# BRIEF:
Among the lines below, count those with "region". Give only the number.

*** LISTED RECORDS Section Begins ***

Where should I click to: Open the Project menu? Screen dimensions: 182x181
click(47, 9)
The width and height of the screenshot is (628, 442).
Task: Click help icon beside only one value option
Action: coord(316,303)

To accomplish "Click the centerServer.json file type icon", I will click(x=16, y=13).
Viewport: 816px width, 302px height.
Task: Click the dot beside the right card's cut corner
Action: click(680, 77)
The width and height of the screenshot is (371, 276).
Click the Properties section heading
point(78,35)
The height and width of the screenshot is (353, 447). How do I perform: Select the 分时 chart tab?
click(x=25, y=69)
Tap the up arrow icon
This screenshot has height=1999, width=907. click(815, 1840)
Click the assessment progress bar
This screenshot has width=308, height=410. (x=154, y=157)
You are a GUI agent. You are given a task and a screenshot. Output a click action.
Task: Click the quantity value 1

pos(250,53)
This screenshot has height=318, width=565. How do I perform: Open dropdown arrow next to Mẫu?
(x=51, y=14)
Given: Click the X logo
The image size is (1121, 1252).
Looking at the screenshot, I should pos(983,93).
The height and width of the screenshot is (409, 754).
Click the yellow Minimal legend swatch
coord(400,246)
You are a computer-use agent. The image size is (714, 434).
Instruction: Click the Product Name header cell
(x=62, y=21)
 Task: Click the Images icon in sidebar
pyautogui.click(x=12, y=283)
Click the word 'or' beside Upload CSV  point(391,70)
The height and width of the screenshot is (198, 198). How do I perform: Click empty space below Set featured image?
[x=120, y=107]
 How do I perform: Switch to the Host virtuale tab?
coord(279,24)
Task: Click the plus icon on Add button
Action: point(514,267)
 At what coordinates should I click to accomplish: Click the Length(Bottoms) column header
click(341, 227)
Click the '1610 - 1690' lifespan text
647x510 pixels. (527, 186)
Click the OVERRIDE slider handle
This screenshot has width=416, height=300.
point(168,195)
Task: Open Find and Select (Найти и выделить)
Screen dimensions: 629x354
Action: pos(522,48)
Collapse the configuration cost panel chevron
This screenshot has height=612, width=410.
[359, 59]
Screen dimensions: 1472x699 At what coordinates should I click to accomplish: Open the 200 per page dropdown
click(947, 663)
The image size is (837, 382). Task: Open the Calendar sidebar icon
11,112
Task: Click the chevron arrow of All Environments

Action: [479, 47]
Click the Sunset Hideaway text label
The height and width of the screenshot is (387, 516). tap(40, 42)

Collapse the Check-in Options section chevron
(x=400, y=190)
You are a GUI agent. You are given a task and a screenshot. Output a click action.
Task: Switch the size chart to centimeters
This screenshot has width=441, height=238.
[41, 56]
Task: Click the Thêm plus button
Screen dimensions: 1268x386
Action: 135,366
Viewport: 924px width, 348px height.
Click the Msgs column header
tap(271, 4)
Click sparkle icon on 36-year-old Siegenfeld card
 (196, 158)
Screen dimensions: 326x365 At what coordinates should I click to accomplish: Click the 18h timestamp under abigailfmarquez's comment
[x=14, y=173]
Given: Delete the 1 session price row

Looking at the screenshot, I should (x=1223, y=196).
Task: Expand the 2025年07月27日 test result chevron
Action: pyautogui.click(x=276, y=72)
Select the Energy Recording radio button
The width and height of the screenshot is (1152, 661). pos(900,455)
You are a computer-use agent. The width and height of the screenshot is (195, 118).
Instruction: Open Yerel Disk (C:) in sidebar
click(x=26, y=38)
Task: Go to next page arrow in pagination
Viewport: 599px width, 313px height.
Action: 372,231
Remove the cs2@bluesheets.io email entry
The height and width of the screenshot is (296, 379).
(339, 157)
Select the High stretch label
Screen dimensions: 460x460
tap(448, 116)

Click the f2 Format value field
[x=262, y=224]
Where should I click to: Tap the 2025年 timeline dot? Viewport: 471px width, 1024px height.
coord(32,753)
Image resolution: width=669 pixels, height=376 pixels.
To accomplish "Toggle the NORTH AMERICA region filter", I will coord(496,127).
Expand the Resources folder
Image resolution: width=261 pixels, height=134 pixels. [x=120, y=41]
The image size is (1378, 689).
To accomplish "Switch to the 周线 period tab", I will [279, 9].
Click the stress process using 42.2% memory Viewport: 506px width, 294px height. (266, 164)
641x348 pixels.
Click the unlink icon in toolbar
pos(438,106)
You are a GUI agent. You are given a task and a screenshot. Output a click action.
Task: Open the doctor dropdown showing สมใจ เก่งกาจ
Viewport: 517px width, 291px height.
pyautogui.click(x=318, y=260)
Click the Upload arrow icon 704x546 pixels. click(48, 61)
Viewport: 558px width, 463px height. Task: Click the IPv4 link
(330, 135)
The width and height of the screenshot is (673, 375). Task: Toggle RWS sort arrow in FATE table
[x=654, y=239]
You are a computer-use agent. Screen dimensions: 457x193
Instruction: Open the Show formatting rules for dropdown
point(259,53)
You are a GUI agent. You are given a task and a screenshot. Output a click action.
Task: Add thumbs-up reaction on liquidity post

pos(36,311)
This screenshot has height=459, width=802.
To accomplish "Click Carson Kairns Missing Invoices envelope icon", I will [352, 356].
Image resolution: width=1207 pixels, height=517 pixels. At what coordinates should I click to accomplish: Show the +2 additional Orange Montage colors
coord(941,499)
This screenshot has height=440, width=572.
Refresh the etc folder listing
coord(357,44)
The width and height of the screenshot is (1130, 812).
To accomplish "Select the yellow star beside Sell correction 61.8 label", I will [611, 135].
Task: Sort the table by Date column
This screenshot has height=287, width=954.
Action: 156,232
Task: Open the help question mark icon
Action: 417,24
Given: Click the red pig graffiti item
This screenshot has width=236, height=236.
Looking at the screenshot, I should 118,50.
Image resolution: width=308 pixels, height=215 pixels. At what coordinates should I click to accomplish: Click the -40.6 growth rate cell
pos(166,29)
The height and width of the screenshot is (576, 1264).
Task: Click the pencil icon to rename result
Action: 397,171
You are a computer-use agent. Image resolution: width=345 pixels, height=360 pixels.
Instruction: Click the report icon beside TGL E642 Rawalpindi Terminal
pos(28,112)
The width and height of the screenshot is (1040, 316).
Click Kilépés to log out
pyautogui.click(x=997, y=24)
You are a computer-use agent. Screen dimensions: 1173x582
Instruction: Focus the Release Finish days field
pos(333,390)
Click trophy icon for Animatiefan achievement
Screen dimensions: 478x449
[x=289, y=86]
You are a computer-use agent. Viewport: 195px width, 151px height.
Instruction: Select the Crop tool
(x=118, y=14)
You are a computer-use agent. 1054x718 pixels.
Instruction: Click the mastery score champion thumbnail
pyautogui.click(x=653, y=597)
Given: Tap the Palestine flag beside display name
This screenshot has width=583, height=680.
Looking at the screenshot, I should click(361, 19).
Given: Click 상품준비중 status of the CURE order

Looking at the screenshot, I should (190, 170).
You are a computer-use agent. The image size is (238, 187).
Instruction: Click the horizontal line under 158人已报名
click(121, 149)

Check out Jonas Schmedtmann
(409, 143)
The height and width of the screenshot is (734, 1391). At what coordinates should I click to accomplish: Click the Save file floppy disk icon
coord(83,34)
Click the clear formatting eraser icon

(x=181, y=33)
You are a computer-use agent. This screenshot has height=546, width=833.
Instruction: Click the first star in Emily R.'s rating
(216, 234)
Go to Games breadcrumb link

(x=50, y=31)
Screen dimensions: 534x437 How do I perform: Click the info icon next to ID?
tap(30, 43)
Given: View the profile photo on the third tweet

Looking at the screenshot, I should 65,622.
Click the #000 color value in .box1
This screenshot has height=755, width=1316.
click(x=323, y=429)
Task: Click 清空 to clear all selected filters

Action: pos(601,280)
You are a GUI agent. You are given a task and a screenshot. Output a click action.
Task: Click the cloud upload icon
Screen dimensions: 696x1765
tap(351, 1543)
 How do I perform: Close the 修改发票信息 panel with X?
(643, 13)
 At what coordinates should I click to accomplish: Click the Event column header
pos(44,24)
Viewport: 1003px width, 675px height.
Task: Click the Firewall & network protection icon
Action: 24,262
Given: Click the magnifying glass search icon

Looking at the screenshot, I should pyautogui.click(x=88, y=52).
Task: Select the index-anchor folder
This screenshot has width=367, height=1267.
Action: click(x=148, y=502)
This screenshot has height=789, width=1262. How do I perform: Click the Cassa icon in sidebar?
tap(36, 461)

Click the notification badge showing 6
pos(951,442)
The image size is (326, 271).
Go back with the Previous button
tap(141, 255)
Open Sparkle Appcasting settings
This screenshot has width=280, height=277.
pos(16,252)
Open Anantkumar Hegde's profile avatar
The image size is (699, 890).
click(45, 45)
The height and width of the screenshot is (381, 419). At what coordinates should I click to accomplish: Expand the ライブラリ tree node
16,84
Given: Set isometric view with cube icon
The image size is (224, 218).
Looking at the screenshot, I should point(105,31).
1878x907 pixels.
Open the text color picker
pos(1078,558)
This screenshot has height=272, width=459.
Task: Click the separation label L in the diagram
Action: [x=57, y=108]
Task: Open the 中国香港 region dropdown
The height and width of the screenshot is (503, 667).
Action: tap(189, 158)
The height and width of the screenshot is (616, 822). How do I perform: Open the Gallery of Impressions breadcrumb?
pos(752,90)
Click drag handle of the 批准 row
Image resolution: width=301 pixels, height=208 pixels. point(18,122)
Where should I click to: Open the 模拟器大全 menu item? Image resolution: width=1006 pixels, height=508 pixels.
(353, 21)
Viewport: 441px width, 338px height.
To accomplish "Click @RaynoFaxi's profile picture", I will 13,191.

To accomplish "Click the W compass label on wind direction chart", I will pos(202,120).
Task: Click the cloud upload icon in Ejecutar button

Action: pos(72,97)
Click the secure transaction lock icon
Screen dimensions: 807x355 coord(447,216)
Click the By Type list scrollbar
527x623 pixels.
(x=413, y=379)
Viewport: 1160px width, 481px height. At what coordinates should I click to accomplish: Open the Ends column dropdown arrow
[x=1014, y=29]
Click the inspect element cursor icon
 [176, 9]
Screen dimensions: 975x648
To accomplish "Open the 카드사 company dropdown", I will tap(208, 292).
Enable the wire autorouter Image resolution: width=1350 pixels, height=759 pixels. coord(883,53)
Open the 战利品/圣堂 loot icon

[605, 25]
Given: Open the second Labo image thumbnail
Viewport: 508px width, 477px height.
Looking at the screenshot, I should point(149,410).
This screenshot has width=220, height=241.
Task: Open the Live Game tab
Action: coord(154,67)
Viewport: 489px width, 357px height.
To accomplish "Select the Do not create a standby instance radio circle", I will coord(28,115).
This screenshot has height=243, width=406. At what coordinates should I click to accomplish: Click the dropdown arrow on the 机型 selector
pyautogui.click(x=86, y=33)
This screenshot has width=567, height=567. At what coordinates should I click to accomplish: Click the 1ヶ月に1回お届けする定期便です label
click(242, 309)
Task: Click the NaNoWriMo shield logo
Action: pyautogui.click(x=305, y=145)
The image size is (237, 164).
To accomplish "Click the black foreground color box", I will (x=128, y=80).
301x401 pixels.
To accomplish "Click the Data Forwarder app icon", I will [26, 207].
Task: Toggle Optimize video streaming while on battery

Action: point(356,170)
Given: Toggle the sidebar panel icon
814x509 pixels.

*** LISTED RECORDS Section Ends ***

# RESPONSE:
2